Jet tempur Gripen E buatan Swedia © Saab via Youtube

JakartaGreater.com – Angkatan Bersenjata Swedia mengumumkan bahwa salah satu jet tempur JAS 39 Gripen jatuh sekitar 8 km di sebelah utara Ronneby, wilayah Blekinge, Swedia setelah mendapat serangan serangan burung pada ketinggian 1.000 meter di udara, seperti dilansir dari laman The Local.

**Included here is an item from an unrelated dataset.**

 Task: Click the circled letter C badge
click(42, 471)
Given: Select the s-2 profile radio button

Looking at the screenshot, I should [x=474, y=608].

“Pilot berhasil menyelamatkan diri dan ia pun melambai kepada helikopter penyelamat dan terlihat dia baik-baik saja. Kami tidak tahu banyak saat ini”, jelas juru bicara militer Swedia, Johan Lundberg.

Alarm berbunyi pada pukul 09.41 waktu setempat setelah saksi melihat ada sebuah jet tempur yang terbang rendah dan kemudian muncul asap. Sang pilot dibawa ke rumah sakit, tetapi dikatakan bahwa ia berada dalam kondisi baik.

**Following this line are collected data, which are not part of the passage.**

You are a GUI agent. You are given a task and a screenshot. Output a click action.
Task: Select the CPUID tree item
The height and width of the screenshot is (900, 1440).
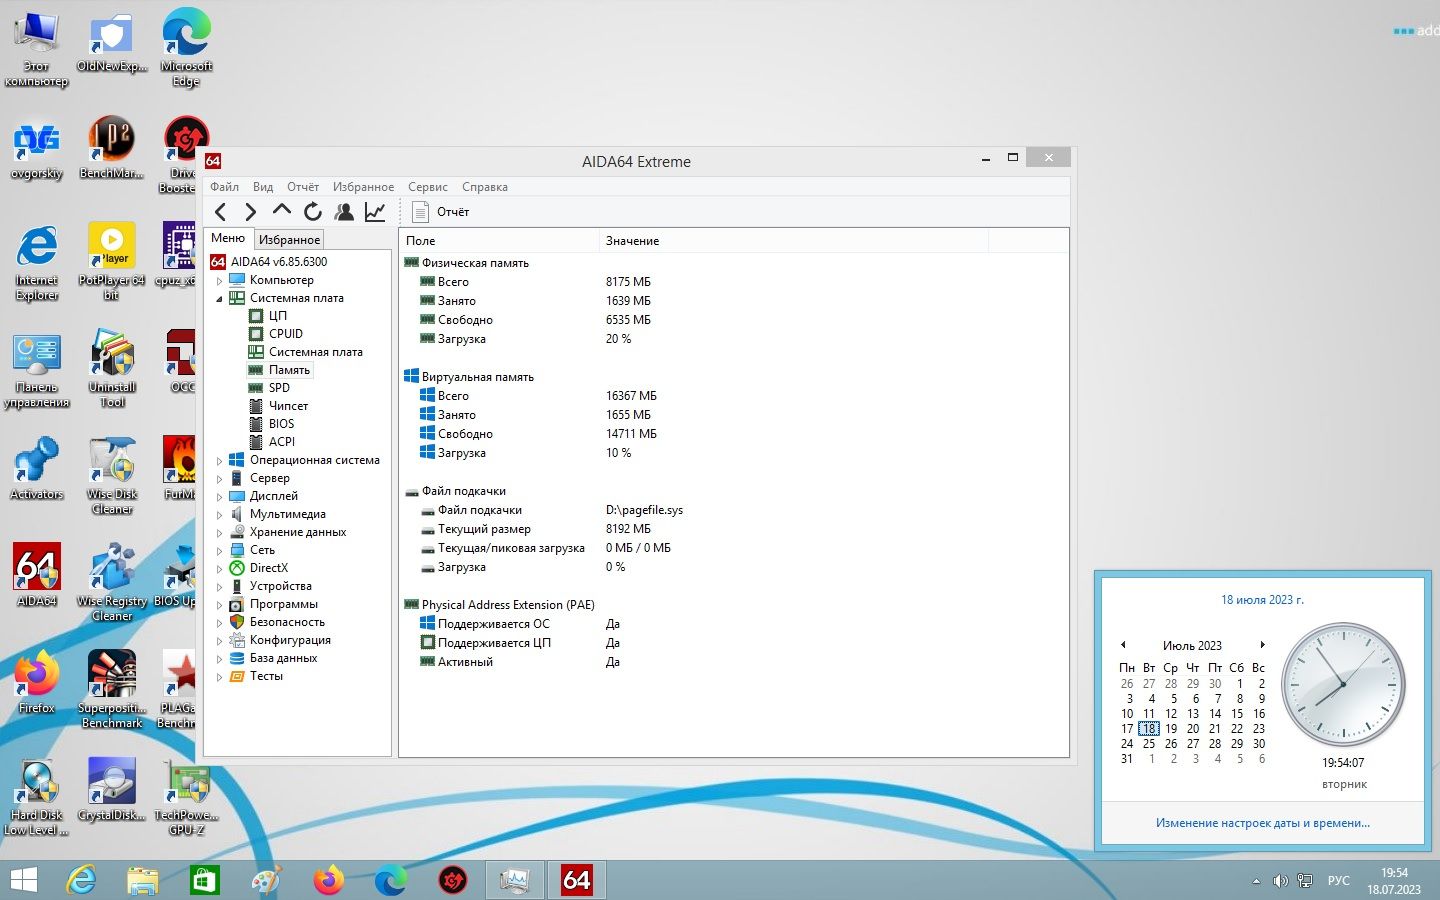pos(286,334)
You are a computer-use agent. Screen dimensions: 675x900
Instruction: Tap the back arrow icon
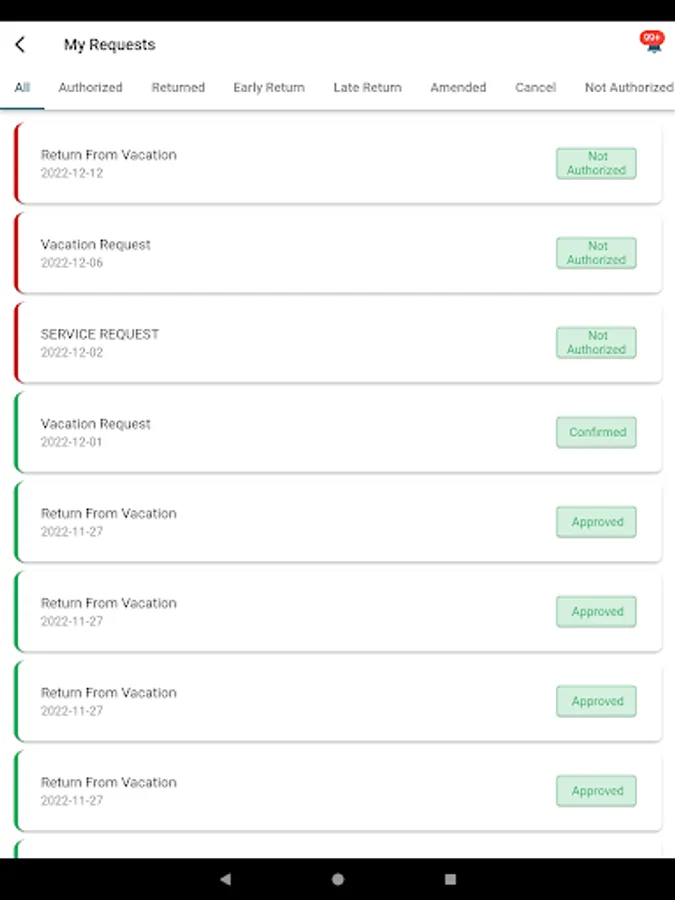(x=20, y=44)
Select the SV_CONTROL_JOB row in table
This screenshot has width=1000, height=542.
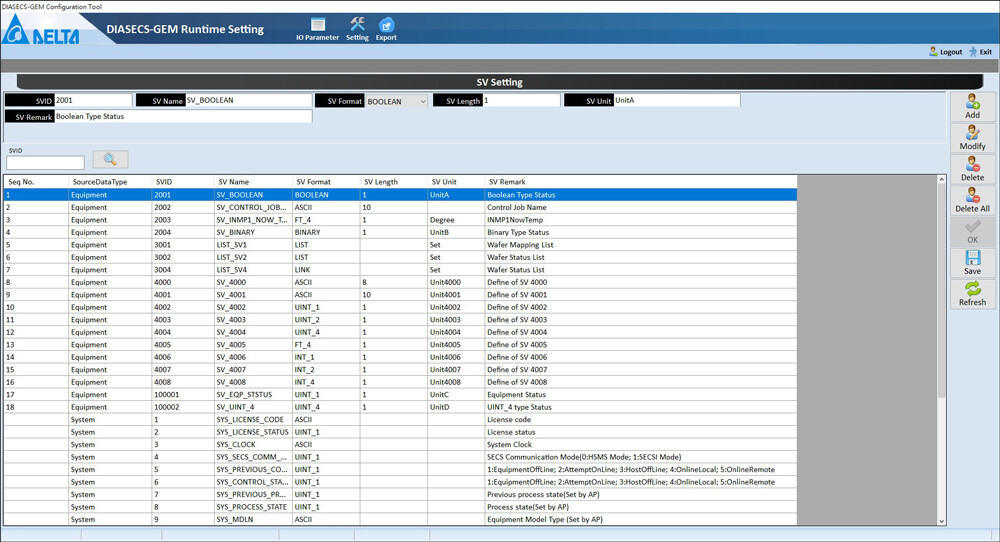click(x=250, y=207)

Pihak berwenang mengatakan bahwa kecelakaan itu terjadi di wilayah hutan dan tidak ada korban lain yang dilaporkan.

Regu pemadam kebakaran dan penyelamat tetap berjaga di tempat kejadian pada sore hari untuk mencoba memadamkan api yang membakar pesawat tempur itu. Mereka memperingatkan kepada orang-orang untuk menjauh, menghindari menghirup asap beracun.

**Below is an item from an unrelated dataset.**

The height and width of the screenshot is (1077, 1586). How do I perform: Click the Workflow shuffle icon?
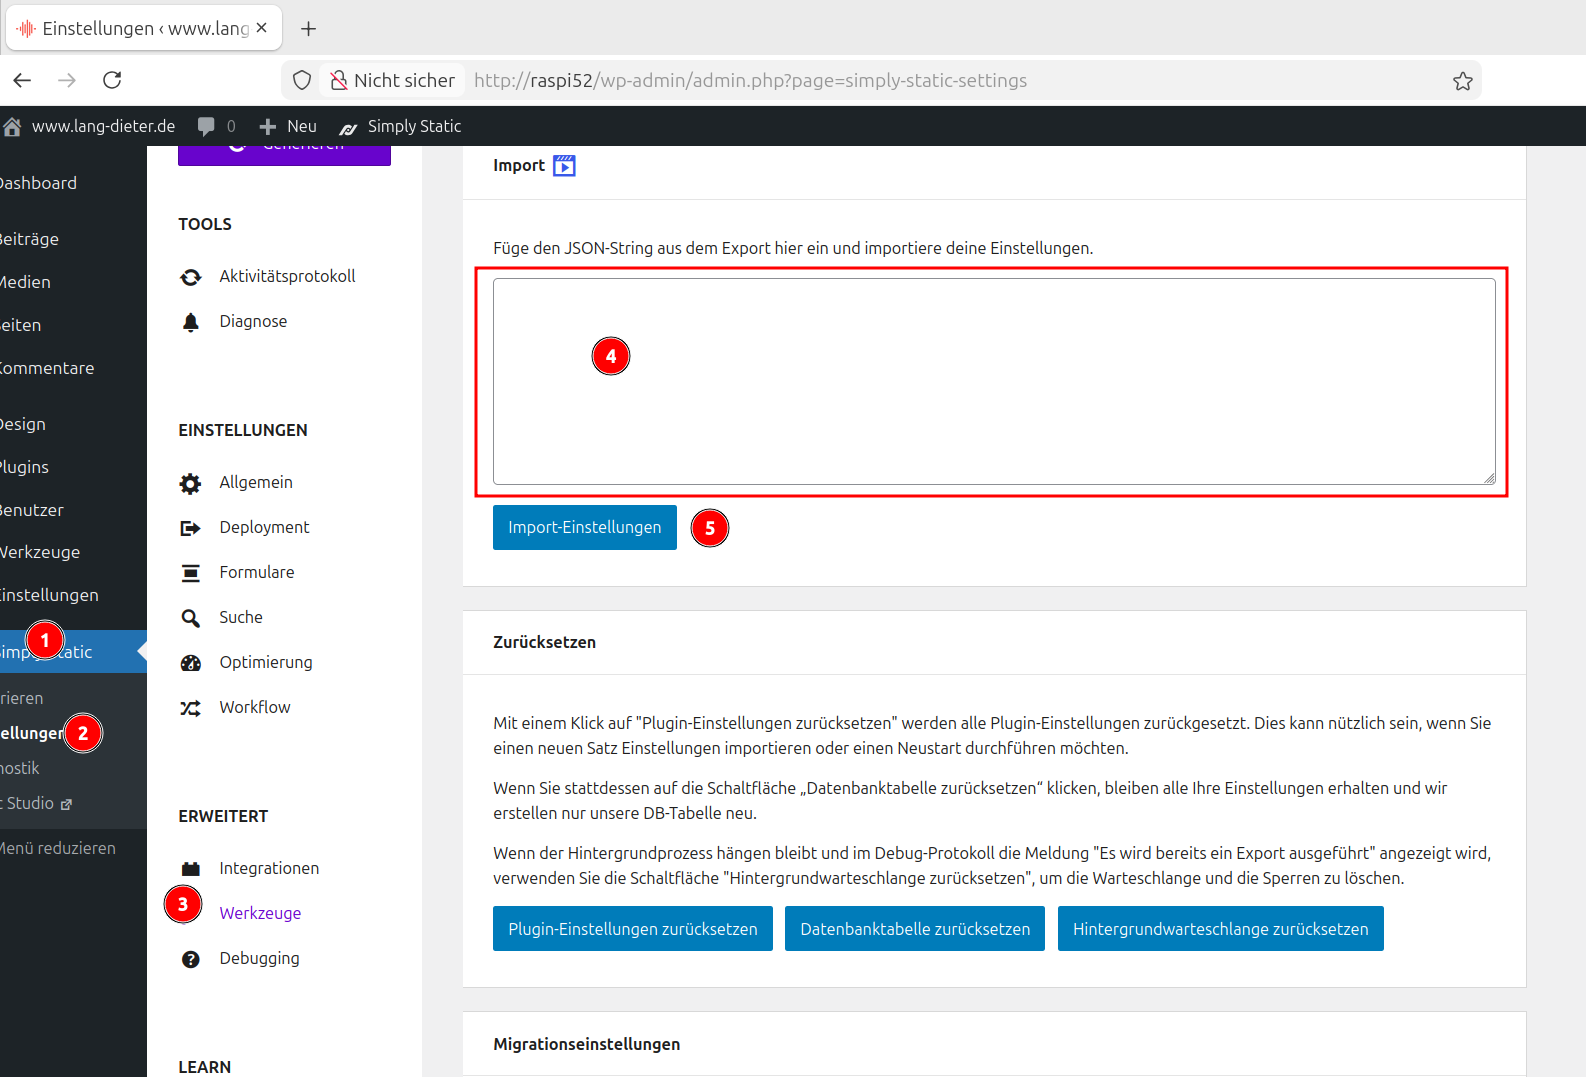pos(190,708)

Pemerintah Swedia pun melaporkan telah terjadi sekitar 400 insiden, di mana pesawat bertabrakan dengan burung setiap tahunnya, menurut Charlotte Billgren dari Swedish Transport Agency.

Saab Defense and Security adalah pengekspor utama material militer seperti jet tempur Gripen ke Republik Ceko, Hungaria, Afrika Selatan, Thailand dan Brasil. Pada tahun 2017, jet tempur Gripen telah jatuh di Thailand selama pertunjukan udara dan sang pilot meninggal.

Sementara itu pada tahun 2015, jet Gripen yang disewa oleh Hongaria tergelincir dari landasan pacunya di Pangkalan Udara Ceko sehingga kondisi pesawat tempur benar-benar rusak.